What is needed is an exact copy of the records below, without the pictures.

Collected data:

################

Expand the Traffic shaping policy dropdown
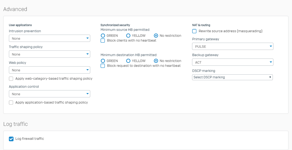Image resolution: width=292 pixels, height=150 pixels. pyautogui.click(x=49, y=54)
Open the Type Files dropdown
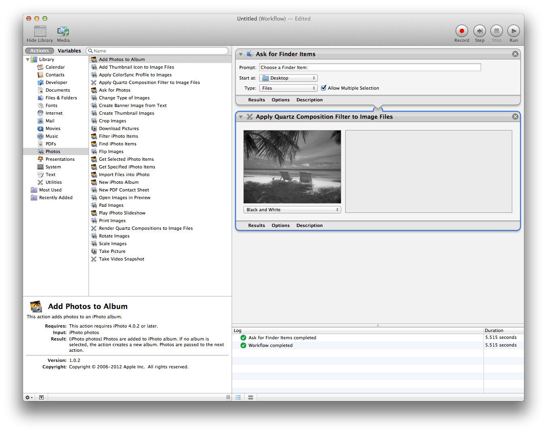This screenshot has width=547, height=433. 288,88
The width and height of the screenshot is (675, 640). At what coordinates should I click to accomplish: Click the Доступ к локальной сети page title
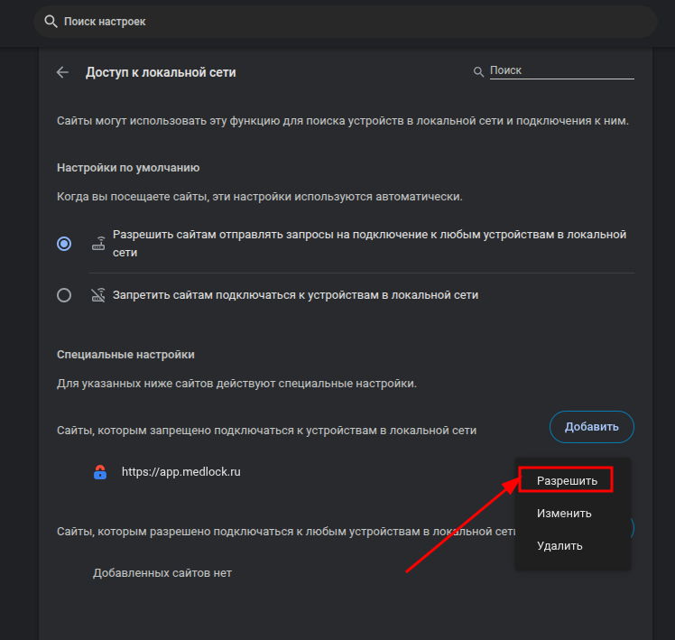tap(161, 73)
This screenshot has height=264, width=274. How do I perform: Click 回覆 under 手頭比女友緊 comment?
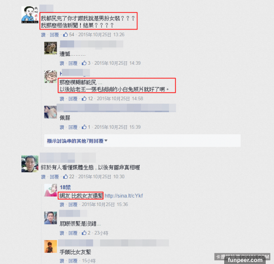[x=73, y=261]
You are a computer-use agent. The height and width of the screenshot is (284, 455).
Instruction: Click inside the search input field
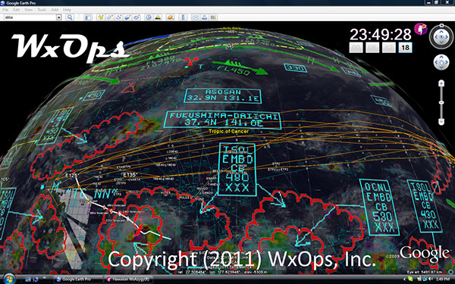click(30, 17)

################

Exercise result —
Expand the Traffic shaping policy dropdown
Image resolution: width=292 pixels, height=150 pixels. pyautogui.click(x=49, y=54)
Open the Type Files dropdown
This screenshot has width=547, height=433. 288,88
The width and height of the screenshot is (675, 640). At what coordinates should I click to accomplish: Click the Доступ к локальной сети page title
tap(161, 73)
This screenshot has height=264, width=274. How do I perform: Click 回覆 under 手頭比女友緊 comment?
[x=73, y=261]
You are a computer-use agent. The height and width of the screenshot is (284, 455).
Instruction: Click inside the search input field
click(30, 17)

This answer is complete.